--- Given data ---

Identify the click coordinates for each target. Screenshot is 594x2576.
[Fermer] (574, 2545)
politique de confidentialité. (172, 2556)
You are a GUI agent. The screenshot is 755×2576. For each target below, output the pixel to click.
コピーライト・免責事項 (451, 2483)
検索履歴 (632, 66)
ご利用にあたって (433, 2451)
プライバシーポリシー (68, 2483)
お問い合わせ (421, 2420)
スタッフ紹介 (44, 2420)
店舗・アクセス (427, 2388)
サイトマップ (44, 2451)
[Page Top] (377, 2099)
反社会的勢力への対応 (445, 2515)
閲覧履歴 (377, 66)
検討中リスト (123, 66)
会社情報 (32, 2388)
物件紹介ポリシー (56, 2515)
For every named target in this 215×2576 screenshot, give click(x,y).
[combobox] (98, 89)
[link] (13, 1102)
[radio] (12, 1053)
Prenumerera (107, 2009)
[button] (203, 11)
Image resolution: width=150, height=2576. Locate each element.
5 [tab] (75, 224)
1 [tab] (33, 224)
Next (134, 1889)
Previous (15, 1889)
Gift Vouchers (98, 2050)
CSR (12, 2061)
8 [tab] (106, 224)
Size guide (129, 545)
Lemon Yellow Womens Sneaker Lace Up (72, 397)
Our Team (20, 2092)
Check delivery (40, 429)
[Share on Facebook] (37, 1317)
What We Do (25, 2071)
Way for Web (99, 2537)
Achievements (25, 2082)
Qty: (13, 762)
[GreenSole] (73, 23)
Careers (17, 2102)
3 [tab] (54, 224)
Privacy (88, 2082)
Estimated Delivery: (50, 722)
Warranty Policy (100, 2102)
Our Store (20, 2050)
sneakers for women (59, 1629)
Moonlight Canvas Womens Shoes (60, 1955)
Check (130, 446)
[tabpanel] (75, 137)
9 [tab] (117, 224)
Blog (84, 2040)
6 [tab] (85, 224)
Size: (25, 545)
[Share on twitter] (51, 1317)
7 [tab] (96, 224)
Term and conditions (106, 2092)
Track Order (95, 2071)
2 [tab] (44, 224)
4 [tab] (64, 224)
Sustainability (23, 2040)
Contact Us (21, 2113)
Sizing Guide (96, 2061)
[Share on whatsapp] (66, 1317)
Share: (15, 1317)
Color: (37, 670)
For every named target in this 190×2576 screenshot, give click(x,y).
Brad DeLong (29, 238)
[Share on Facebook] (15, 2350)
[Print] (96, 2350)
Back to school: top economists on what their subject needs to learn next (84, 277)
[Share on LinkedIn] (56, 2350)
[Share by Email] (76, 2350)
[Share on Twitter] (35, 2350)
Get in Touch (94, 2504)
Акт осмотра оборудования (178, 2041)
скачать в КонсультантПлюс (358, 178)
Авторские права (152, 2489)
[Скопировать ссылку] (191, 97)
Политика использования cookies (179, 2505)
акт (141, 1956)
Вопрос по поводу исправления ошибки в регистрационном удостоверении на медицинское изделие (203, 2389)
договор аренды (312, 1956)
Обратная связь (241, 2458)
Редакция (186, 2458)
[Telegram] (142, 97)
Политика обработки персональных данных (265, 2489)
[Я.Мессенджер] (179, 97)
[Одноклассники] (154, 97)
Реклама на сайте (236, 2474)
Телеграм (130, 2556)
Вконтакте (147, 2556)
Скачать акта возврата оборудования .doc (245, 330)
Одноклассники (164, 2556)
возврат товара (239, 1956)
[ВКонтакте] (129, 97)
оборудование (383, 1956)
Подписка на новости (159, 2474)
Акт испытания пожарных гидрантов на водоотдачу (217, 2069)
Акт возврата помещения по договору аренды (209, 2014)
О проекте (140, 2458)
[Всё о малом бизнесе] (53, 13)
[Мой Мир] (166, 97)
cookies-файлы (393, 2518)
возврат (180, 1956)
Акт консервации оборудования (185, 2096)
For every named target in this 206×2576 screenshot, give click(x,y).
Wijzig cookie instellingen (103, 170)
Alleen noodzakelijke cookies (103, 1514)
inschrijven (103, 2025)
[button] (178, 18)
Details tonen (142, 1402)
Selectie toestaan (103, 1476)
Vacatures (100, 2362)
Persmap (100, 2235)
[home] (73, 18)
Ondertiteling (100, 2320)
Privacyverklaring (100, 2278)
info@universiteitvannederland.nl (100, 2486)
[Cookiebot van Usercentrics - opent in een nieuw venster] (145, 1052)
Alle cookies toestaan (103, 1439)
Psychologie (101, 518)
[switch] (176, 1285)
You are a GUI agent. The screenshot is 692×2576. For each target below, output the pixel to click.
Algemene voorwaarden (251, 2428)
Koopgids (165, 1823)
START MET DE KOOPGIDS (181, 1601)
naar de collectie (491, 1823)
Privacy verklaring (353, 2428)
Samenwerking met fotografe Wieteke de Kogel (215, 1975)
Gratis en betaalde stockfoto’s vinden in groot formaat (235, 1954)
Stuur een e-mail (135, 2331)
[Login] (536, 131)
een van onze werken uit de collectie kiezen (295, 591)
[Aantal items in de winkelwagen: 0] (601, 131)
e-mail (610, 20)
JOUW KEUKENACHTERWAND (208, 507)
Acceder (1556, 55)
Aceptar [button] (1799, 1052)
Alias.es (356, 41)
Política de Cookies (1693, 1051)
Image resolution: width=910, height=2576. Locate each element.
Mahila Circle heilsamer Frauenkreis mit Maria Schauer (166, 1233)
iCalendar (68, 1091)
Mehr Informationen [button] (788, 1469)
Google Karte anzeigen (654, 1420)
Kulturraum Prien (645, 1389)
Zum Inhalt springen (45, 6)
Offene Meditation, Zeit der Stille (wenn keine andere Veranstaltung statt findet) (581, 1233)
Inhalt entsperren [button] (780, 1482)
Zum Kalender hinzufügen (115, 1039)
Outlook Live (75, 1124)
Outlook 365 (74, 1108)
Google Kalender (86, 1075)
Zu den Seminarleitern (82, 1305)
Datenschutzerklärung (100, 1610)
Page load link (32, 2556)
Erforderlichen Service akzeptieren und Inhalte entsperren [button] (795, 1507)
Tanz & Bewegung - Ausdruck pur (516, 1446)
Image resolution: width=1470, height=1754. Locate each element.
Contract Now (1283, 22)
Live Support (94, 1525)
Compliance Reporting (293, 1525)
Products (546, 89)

---

Every line above from the line with "[Одноклассники] (154, 97)" to the line with "Stuur een e-mail (135, 2331)", both included, must be reproduced exactly, and no other line may appear.

[Одноклассники] (154, 97)
Реклама на сайте (236, 2474)
Телеграм (130, 2556)
Вконтакте (147, 2556)
Скачать акта возврата оборудования .doc (245, 330)
Одноклассники (164, 2556)
возврат товара (239, 1956)
[ВКонтакте] (129, 97)
оборудование (383, 1956)
Подписка на новости (159, 2474)
Акт испытания пожарных гидрантов на водоотдачу (217, 2069)
Акт возврата помещения по договору аренды (209, 2014)
О проекте (140, 2458)
[Всё о малом бизнесе] (53, 13)
[Мой Мир] (166, 97)
cookies-файлы (393, 2518)
возврат (180, 1956)
Акт консервации оборудования (185, 2096)
For every named target in this 206×2576 screenshot, give click(x,y).
Wijzig cookie instellingen (103, 170)
Alleen noodzakelijke cookies (103, 1514)
inschrijven (103, 2025)
[button] (178, 18)
Details tonen (142, 1402)
Selectie toestaan (103, 1476)
Vacatures (100, 2362)
Persmap (100, 2235)
[home] (73, 18)
Ondertiteling (100, 2320)
Privacyverklaring (100, 2278)
info@universiteitvannederland.nl (100, 2486)
[Cookiebot van Usercentrics - opent in een nieuw venster] (145, 1052)
Alle cookies toestaan (103, 1439)
Psychologie (101, 518)
[switch] (176, 1285)
You are a GUI agent. The screenshot is 692×2576. For each target below, output the pixel to click.
Algemene voorwaarden (251, 2428)
Koopgids (165, 1823)
START MET DE KOOPGIDS (181, 1601)
naar de collectie (491, 1823)
Privacy verklaring (353, 2428)
Samenwerking met fotografe Wieteke de Kogel (215, 1975)
Gratis en betaalde stockfoto’s vinden in groot formaat (235, 1954)
Stuur een e-mail (135, 2331)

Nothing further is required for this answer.